Captain Thomas Buchanan sailed Perseverance on her sixth voyage. He did not receive a letter of marque against the French probably because after the fall of Mauritius France was no longer a threat in the Indian Ocean.

Perseverance left Portsmouth on 24 December 1812 bound for Bombay and China, and reached Bombay on 9 May 1813. She was at Penang on 18 July and Malacca on 7 August. She arrived at Whampoa on 6 September. Homeward bound, she crossed the Second Bar on 5 January 1814, reached St Helena on 26 May, and arrived at the Downs on 6 August.

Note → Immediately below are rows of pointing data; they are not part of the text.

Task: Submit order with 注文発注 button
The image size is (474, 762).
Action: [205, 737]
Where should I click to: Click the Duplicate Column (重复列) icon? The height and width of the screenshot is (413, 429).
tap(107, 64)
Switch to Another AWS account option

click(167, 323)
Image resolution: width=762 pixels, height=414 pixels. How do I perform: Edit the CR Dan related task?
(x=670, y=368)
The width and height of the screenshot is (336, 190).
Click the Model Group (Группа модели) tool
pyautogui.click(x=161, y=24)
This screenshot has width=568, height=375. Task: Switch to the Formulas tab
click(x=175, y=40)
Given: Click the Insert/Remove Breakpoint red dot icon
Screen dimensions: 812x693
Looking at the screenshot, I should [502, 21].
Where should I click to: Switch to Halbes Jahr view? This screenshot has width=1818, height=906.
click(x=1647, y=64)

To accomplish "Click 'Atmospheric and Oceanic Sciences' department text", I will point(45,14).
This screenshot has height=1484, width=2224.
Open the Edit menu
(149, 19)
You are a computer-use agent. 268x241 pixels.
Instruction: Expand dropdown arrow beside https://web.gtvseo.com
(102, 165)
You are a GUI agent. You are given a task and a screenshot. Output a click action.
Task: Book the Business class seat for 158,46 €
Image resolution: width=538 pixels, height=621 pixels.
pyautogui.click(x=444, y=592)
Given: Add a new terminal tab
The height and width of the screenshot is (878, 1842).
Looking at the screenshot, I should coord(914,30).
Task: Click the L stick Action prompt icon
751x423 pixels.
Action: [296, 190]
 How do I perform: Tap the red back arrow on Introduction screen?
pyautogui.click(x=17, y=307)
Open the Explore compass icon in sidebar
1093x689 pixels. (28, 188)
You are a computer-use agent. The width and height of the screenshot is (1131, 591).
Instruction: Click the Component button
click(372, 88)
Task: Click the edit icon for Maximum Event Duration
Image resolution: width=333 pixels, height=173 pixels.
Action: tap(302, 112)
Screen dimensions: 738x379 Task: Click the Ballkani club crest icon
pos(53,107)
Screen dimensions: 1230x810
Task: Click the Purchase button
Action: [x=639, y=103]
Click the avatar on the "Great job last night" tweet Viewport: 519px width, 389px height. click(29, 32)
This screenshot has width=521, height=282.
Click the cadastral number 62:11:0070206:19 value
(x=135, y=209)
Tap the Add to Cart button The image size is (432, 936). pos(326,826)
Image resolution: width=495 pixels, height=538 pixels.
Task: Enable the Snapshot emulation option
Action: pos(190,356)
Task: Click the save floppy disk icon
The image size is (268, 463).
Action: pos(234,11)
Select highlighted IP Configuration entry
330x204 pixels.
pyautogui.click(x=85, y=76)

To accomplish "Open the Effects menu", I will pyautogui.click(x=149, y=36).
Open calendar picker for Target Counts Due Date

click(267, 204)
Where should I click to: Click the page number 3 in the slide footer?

One of the ordinary seamen serving on Perseverance was William John Huggins, who sketched throughout the voyage and after it became a noted marine artist.

===EIC voyage $7 (1818-1819)===
Captain Henry Templer sailed Perseverance from the Downs on 21 April 1818, bound for China. She reached Penang on 1 August and put in there in a leaky state. Still, she was at Malacca on 10 September, at little over a month later, and arrived at Whampoa on 11 October. Homeward bound, she crossed the Second Bar on 12 December, reached the Cape on 21 February 1819 and St Helena on 11 March, and arrived at the Downs on 12 May,

==Fate==
Perseverance was sold in 1819 for breaking up.